**GOAL OF THE EXERCISE**
Repeat exactly each line of the material, starting from the line that contains "Screen dimensions: 767x621" and finishing with the final line.

----- PROVIDED RECORDS

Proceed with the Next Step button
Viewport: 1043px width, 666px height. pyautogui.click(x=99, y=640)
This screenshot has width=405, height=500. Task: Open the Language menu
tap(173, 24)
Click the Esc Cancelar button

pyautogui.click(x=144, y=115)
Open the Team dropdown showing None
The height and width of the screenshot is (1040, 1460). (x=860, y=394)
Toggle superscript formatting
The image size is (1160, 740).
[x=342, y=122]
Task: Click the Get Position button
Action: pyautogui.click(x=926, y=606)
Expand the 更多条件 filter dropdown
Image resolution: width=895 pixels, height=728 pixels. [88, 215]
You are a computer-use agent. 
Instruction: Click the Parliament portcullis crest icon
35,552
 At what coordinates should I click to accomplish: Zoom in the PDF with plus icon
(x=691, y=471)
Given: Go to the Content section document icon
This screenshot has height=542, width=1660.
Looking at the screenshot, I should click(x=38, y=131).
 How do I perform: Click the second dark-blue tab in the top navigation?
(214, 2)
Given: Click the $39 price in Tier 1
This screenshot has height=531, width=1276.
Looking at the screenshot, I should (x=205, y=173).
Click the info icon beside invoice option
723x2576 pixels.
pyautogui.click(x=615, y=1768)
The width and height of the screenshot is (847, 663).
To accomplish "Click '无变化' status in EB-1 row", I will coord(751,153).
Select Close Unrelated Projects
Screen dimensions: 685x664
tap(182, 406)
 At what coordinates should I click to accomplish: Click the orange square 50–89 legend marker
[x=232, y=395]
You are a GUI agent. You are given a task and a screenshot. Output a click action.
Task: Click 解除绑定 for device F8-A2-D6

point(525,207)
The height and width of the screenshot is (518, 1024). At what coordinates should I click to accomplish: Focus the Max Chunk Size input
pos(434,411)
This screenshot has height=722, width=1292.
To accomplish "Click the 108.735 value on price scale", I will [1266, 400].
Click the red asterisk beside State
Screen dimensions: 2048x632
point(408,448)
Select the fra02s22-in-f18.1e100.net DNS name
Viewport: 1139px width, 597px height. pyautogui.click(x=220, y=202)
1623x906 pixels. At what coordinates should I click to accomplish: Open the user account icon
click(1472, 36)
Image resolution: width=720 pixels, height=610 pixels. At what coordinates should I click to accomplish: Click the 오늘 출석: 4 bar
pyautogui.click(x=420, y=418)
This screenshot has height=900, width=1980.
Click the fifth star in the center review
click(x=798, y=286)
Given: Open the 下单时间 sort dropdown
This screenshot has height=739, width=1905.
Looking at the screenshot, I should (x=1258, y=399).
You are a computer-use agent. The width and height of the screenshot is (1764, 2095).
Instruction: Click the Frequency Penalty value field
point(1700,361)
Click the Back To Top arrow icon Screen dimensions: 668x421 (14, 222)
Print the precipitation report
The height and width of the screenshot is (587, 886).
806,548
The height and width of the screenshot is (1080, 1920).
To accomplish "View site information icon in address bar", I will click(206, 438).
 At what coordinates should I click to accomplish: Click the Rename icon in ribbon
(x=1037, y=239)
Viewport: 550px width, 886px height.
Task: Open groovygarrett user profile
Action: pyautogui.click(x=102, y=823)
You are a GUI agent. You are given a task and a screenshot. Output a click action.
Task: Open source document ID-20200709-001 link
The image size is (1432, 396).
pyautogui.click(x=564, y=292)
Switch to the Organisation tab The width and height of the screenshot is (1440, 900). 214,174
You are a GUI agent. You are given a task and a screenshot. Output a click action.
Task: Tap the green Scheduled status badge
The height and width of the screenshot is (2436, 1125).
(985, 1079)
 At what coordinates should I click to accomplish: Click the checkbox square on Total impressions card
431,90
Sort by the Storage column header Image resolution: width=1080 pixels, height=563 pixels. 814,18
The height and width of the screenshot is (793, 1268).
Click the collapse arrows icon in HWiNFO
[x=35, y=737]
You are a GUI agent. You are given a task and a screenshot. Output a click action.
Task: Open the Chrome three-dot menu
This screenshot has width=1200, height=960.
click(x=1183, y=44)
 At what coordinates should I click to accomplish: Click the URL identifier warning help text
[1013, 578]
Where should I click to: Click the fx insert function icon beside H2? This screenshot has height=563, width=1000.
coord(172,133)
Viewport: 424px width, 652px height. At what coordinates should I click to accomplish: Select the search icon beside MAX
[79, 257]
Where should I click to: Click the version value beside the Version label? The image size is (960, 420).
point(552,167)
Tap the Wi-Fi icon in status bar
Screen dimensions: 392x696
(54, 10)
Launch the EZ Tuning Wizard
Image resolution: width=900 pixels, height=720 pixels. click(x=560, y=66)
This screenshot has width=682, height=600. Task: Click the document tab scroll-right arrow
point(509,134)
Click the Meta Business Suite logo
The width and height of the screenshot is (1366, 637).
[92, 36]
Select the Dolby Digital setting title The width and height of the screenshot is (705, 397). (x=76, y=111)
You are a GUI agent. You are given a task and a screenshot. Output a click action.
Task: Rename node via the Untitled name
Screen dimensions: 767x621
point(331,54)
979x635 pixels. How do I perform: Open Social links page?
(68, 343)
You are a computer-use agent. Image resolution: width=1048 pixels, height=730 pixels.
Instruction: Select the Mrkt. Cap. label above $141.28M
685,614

----------

**WRITTEN REPLY**
Screen dimensions: 767x621
point(331,54)
979x635 pixels. How do I perform: Open Social links page?
(68, 343)
You are a computer-use agent. Image resolution: width=1048 pixels, height=730 pixels.
Instruction: Select the Mrkt. Cap. label above $141.28M
685,614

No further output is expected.